Вот это – правда. Правда и дальше:
– Здоров ли ты, что сетуешь?
Ну конечно, нездоров, даже собеседнику это ясно. А с каким трагическим пафосом он взывает:
– К тебе взываю, Аполлон, к тебе, Нептун, всеводный царь,
И к вам, о ветры!..
Целый мир он готов перевернуть ради своей любви, только Венеру оставляет в покое:
…А к тебе взывать, Венера, незачем!..
В своей страсти он о ней и не заботится, хотя именно страсть заставляет его говорить и действовать так нелепо.
Если кто поражен такою страстью, то для исцеления нужно показать ему, что предмет его желаний – это нечто пустое, презренное, ничтожное, чего можно легко добиться в другом месте, другим способом, или совсем не добиваться. Иногда полезно отвлечь его к другим занятиям, хлопотам, заботам, делам; часто помогает простая перемена места, как для плохо выздоравливающих больных; думают даже, будто старую любовь, как клин клином, можно выбить новою любовью; но главным образом нужно убеждать человека, какое это безумие – любовь. Из всех страстей она заведомо самая сильная; если не хочешь, чтобы я осуждал ее саму по себе, вспомни насилие, позор, блуд, даже кровосмесительство, – все, что позорно и достойно осуждения. А если не хочешь говорить о них, то любовная страсть и сама по себе достаточно мерзостна.
Такое поругание любовной страсти потом воспроизводилось не раз, хотя и не с такой радикальностью, как у Цицерона. Например, как средство против любви до эпохи барокко включительно предлагалась медитация: подумать, что любимая девушка состоит из костей, слизи, кишок и прочей мерзости. Любовь надо было сделать физиологически и нравственно отвратительной, только тогда можно было ее победить. Цицерон тут неожиданно радикален, потому что для него ничто не должно вставать на пути совершенной гражданской добродетели.

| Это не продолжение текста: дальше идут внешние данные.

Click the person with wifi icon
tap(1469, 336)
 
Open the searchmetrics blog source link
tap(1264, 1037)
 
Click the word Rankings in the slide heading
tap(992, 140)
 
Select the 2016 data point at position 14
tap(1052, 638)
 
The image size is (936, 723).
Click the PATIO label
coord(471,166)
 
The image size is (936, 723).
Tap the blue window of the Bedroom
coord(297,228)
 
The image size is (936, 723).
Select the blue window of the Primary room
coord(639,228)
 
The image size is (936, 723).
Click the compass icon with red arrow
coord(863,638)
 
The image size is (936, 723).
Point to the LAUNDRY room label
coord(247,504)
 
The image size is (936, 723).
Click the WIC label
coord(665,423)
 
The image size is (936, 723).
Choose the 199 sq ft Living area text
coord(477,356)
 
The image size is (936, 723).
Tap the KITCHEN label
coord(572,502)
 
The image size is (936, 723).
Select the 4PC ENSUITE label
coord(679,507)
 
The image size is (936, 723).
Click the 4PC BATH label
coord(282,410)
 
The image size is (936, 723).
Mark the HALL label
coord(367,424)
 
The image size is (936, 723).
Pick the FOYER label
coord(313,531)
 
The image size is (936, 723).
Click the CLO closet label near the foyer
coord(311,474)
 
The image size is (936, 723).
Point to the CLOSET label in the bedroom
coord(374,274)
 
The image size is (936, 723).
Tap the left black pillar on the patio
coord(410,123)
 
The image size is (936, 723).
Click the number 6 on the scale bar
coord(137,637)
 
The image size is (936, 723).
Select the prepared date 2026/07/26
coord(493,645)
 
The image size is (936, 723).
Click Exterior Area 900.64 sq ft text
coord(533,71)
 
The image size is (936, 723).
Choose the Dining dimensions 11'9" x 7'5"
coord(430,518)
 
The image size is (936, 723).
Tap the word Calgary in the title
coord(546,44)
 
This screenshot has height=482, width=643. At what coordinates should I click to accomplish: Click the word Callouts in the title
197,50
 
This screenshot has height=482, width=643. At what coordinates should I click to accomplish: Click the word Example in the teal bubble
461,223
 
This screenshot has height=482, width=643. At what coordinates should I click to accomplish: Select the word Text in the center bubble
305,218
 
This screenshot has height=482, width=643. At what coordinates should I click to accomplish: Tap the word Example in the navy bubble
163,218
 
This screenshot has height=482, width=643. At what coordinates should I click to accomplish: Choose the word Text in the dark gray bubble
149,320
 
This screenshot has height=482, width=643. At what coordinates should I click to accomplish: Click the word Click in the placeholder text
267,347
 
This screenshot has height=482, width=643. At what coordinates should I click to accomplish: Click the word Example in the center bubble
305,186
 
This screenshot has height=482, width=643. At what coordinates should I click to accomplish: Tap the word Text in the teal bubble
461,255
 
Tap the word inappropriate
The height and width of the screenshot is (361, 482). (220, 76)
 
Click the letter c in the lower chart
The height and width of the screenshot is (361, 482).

Умолчим о безумии любви; но разве мало в ней еще и легкомыслия, даже там, где это кажется мелочью:
Несообразностей
Полна любовь: обиды, подозрения,
Вражда, и перемирье, и опять война,
И мир опять! Всю эту бестолковщину
Толковой сделать – все равно, как если бы
Ты постарался с толком сумасшествовать!
Цитата из комедии Теренция «Евнух», приводится в переводе А. Артюшкова.
Это непостоянство, эта изменчивость настроения, может ли она не оттолкнуть своим безобразием? А между тем и здесь нужно доказать то же, что говорится о всякой страсти: что она – мнимая, что она избрана добровольным решением. Если бы любовь была чувством естественным, то любили бы все, любили бы постоянно и одно и то же, не чувствуя ни стыда, ни раздумья, ни пресыщения.
Что касается гнева, то уж он-то, овладев душою, делает ее заведомо безумной; это под влиянием гнева встает брат на брата с такими словами:
– Есть ли кто на белом свете вероломнее тебя?
Есть ли в ком такая жадность…
Брат на брата – спор Агамемнона и Менелая. Далее пересказывается эпизод из трагедии Еврипида «Ифигения в Авлиде», страшный миф об их отце Атрее и его брате Фиесте, известный Цицерону в переводе Энния.
И так далее, как ты знаешь, перебрасываясь стихами, брат брату швыряет в лицо тягчайшие упреки, так что легко поверить: это дети Атрея, когда-то придумавшего против брата небывалую казнь:
– Неслыханный лелею в сердце замысел,
Чтоб сердце брата раздавить жестокое.
Какой же замысел? Послушаем Фиеста:
Это брат мой, брат заставил, чтобы я, несчастнейший,
Собственных пожрал потомков…
Атрей накормил брата мясом его детей. Разве гнев у него здесь не равен безумию? Поэтому мы и говорим, что такие люди «не владеют собою», то есть ни умом, ни рассудком, ни духом, так как все это зависит от душевных сил человека.
От гневного человека нужно удалять тех, кто вызвал его гнев, пока он сам не соберется с мыслями («собраться с мыслями» – это ведь и значит собрать воедино рассеявшиеся части души), или же упрашивать его и умолять, чтобы свою месть, если она ему подвластна, он отложил, пока не перекипит гнев. А кипящий гнев – это жар души, не сковываемой разумом. Отсюда и прекрасные слова Архита, разгневавшегося на своего раба: «Не будь я в гневе, я бы тебе показал!»
Собраться с мыслями (se colligere) – латинская идиома, «собрать себя», «сложить себя», которую можно понять при желании и как «связать себя» и даже «прочитать себя», учитывая, что чтение мыслилось как собирание.